Soon after being put on, the whispering earring would go insane.
summa_tech
A distant relative, no doubt, of Stanislaw Lem's "Automatthew's Friend" (1964). A perfectly rational, indestructible, selfless, well-meaning in-ear AI assistant. In the end, out of nothing but the deepest care for its owner's mental state in a hopeless situation, it advocates efficient and quick suicide.
throwanem
He warned himself?
abeppu
I want someone to try building a variant that just gives you timely cues about generally good mental health practices. Suggestions could be contextually based on a local-only app that listens to you and your environment, and delivered to a wireless earbud. When you're in a situation that might cause you stress, it reminds you to take some deep breaths. When you're in a situation where you might be tempted to react with hostility, it suggests that you pause for a few seconds.

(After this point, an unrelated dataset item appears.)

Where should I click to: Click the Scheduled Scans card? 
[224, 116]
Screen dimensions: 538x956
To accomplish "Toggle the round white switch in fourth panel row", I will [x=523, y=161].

When you've been sitting in front of your computer too long it suggests that maybe you'd like to go for a short walk.
If the moral of the story is that having access to magically good advice is dangerous because it shifts us to habitual obedience ... can a similar device shift us to mental habits that are actually good for us?
ryandv
The moral of the story is that neocortical facilities (vaguely corresponding to what distinguishes modern humans) depend on free will. If you want to merely enthral yourself to voices of the gods a la Julian Jaynes' bicameral man, you can, but this is a regression to a prior stage of humanity's development - away from egoic, free willed man, and backwards to more of a reactive automaton, merely a servant of (possibly digital) gods.
abeppu
I think there's a meaningful difference between a tool to remind oneself to take a beat before speaking vs being told what to say. For example, cues that help you avoid an impulsive reaction of anger I think is a step away from being a reactive automaton.
patcon
My sensibility is that agency is about "noticing". The content of information seems perhaps less important than the attention allocation mechanism that brings our attention to something.

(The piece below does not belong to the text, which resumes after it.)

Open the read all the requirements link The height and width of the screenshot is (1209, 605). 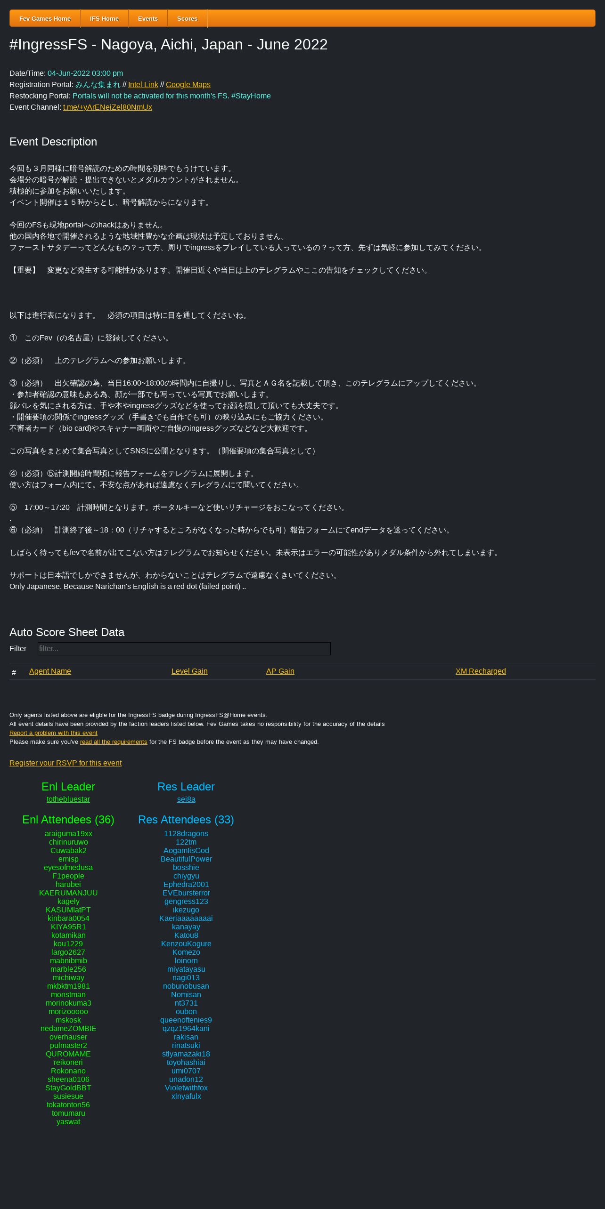[114, 742]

If you write all your own words, but without an ability to direct your attention to what needed words conjured around it, did you really do anything important at all? (Yes, that's perhaps controversial :) )
ryandv
Anger is just another aspect of the human condition, and is absolutely justified in cases of grave injustice (case in point: Nazis, racism). It's not for some earring to decide when it is justly applied and when it is not; that is the prerogative of humanity.
In either case none of this cueing or prompting needs to be exogenous or originate from some external technology. The Eastern mystics have developed totally endogenous psychotechnologies that serve this same purpose, without the need to atrophy your psyche.
AndrewDucker
It's a classic, and the recent rise of AI will hopefully make it a more widely-known one.
tempodox
I would recommend Steely Dan’s “Green Earrings” instead. No whispering required!
https://www.youtube.com/watch?v=3wvH1UzhiKk
And the original is fully analog.
JohnKemeny
Scott Alexander Siskind is a hack and HN should stop obsessing over him and the rest of the EA cult.
rwnspace
He has some great essays and research pieces and has fostered a generally nice community of people who grew out of LessWrong. There aren't many places online to talk about those things in a certain way without it devolving rapidly.
dafelst
What is EA in this context?
y-curious
I had to ask AI (ironically), it means Effective Altruism in this context. I'm not really sure what the parent's hate for EA comes from, but I don't hang out in those circles
mock-possum
Guess we’ll have to just take your word for it - I found this one to be a nice little read, reminds me a bit of Borges.
"The parable of the earring was not about the dangers of using technology that wasn't Truly Part Of You, which would indeed have been the kind of dystopianism I dislike. It was about the dangers of becoming too powerful yourself."